EXERCISE. In the entries below, switch every "screenshot" to "screen capture" and change nothing else. Omit the pictures from your output.

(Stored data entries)
■ ■ ■ ■ ■

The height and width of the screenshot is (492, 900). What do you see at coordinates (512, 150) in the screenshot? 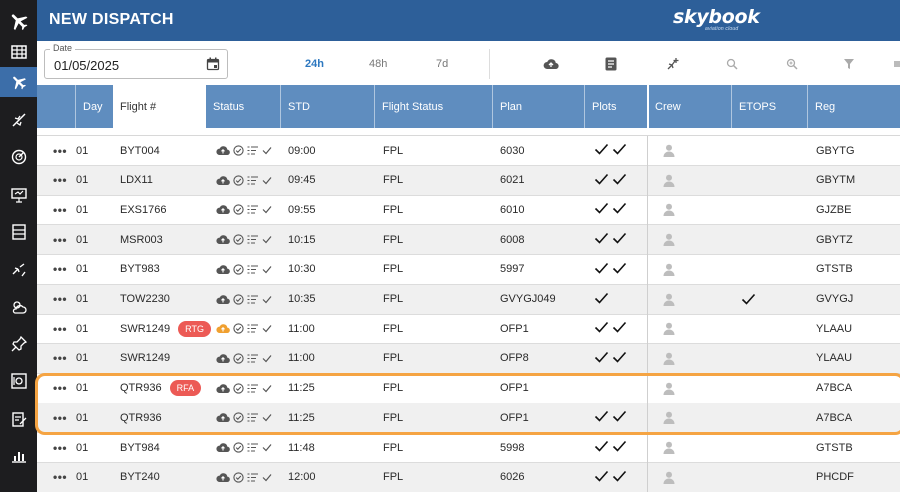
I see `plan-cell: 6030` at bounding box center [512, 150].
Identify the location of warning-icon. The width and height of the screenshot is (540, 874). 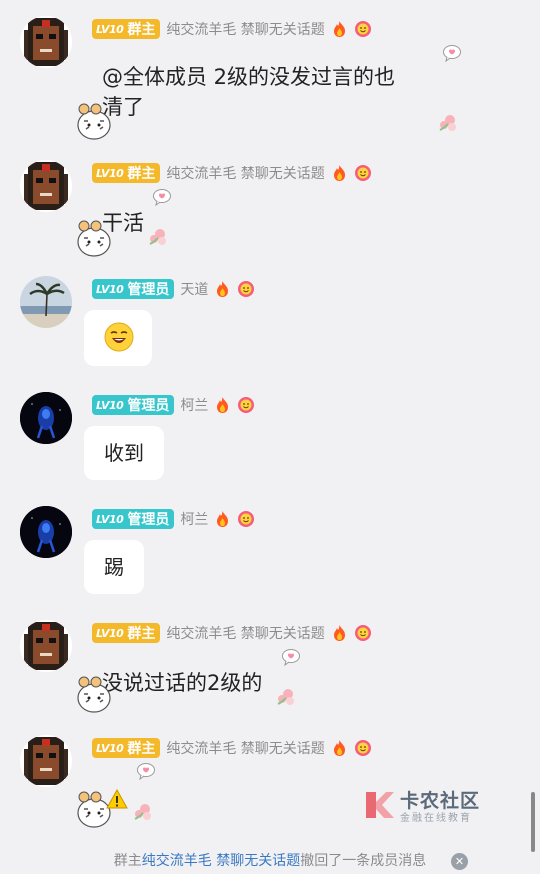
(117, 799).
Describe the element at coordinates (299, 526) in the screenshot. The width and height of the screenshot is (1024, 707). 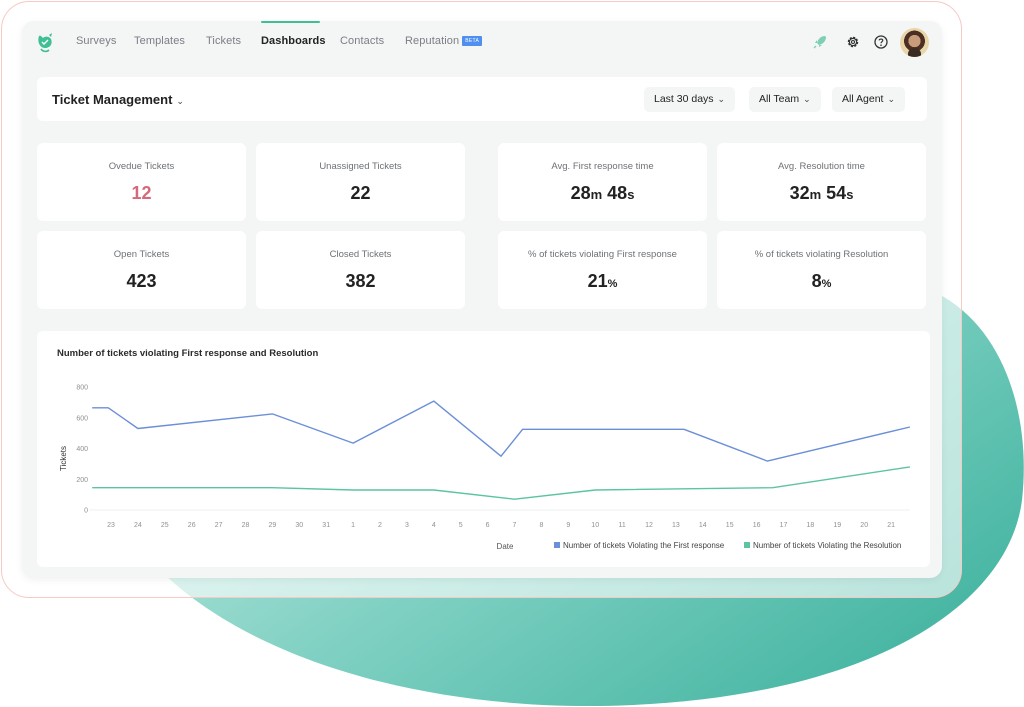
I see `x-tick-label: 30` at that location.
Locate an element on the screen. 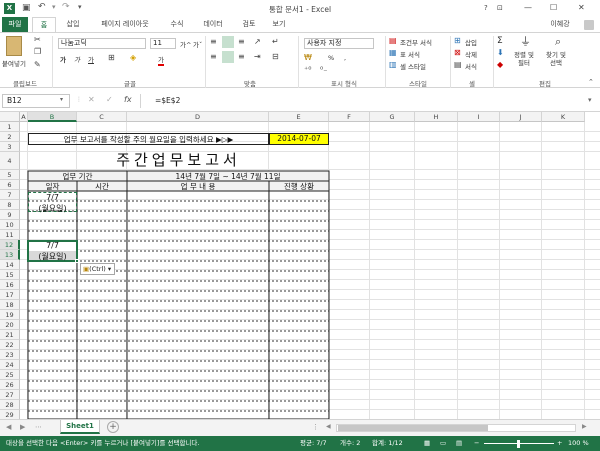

■ ■ ■ ■ ■

ANSWER AREA.
The height and width of the screen capture is (492, 900). What do you see at coordinates (512, 150) in the screen capture? 
I see `plan-cell: 6030` at bounding box center [512, 150].
Identify the location of warning-icon. The width and height of the screen capture is (540, 874). 
(117, 799).
Describe the element at coordinates (299, 526) in the screen capture. The width and height of the screen capture is (1024, 707). 
I see `x-tick-label: 30` at that location.
Locate an element on the screen. 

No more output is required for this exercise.